Document text:
· · ·

In addition, McDonald attributes the higher wait times to the more complex medical issues observed in patients who may have deferred receiving medical attention during the pandemic.
“The patients coming to (emergency departments) are far more complicated … their medical issues are far more complicated. Instead of having chest pain just due to heart (issues), you may be a transplant patient who’s undergoing special treatment coming in with chest pain,” MacDonald said.
The ability or inability to seek care over summer holidays and summer vacations was another factor, she said.
“Impacted patients not having family doctors or not as able to see family doctors for whatever reason, patients will come to the emergency, which is appropriate. We’re here to provide care.”
Staff shortages prompted temporary emergency department closures in smaller Ontario locales earlier this month, including in Clinton, Listowel, Seaforth, St. Marys, and Wingham.
Elsewhere in Ontario, Kingston’s hospital organization announced over the weekend that it would cap at 120 the number of patients able to visit its Hotel Dieu Hospital every day as a result of staff shortages.
Emergency department staffing challenges and closures are also being seen at hospitals in other provinces.
MacDonald said the London-area closures hasn’t increased LHSC’s patient population significantly yet. “Whether it will, I don’t really know.”
“Ideally all (EDs) would be open 24-hours a day, seven days a week, but those are not the times in which we find ourselves.”
In a subsequent statement, a LHSC spokesperson said there was no formal plan in place to reduce service within the organization “at this time.”
“However, if a clinical area is experiencing (health human resource) constraints, it may result in a temporary reduction in services until staffing stabilizes. All avenues are being pursued to mitigate this issue and prevent disruptions to service. This is our highest priority,” the statement read.

· · ·

Raw data:
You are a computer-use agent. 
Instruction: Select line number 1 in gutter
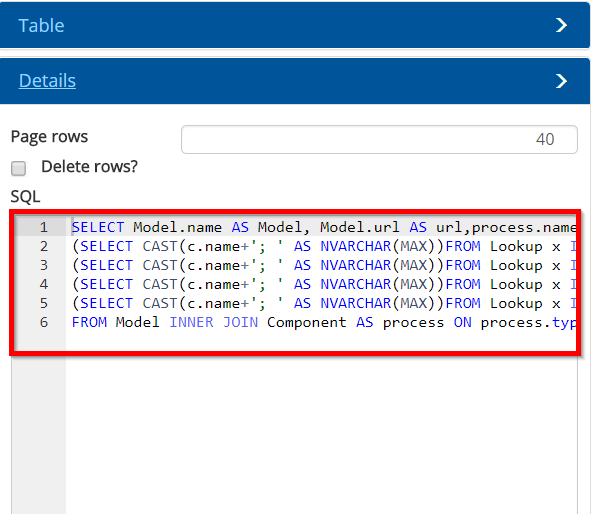click(x=44, y=227)
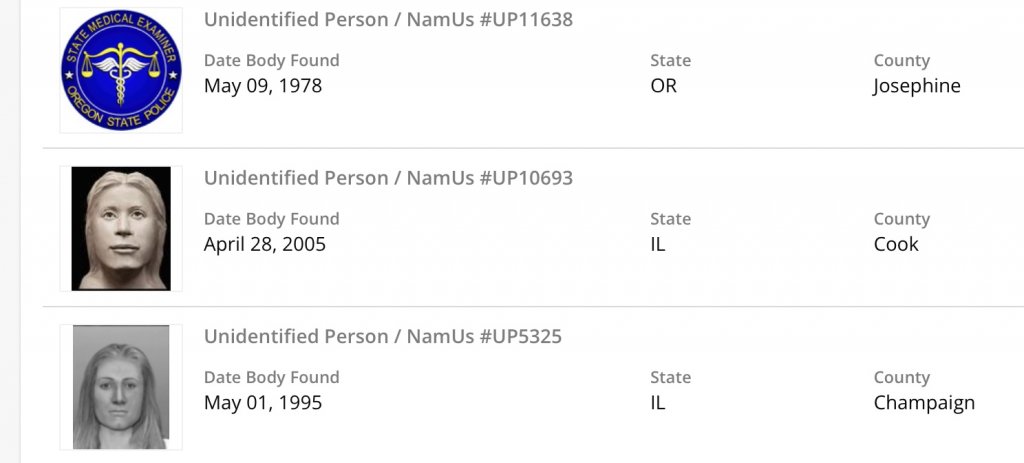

· · ·

Assigned task A:
According to the emergency department article, what daily patient cap did Kingston's hospital organization announce for its Hotel Dieu Hospital?
Assigned task B:
Reproduce the passage of the emergency department article that begins at the words "Staff shortages prompted" and stops after "of staff shortages.".
The listing is separate material from the emergency department article.

Expected output A:
120 patients per day.

Expected output B:
Staff shortages prompted temporary emergency department closures in smaller Ontario locales earlier this month, including in Clinton, Listowel, Seaforth, St. Marys, and Wingham.
Elsewhere in Ontario, Kingston’s hospital organization announced over the weekend that it would cap at 120 the number of patients able to visit its Hotel Dieu Hospital every day as a result of staff shortages.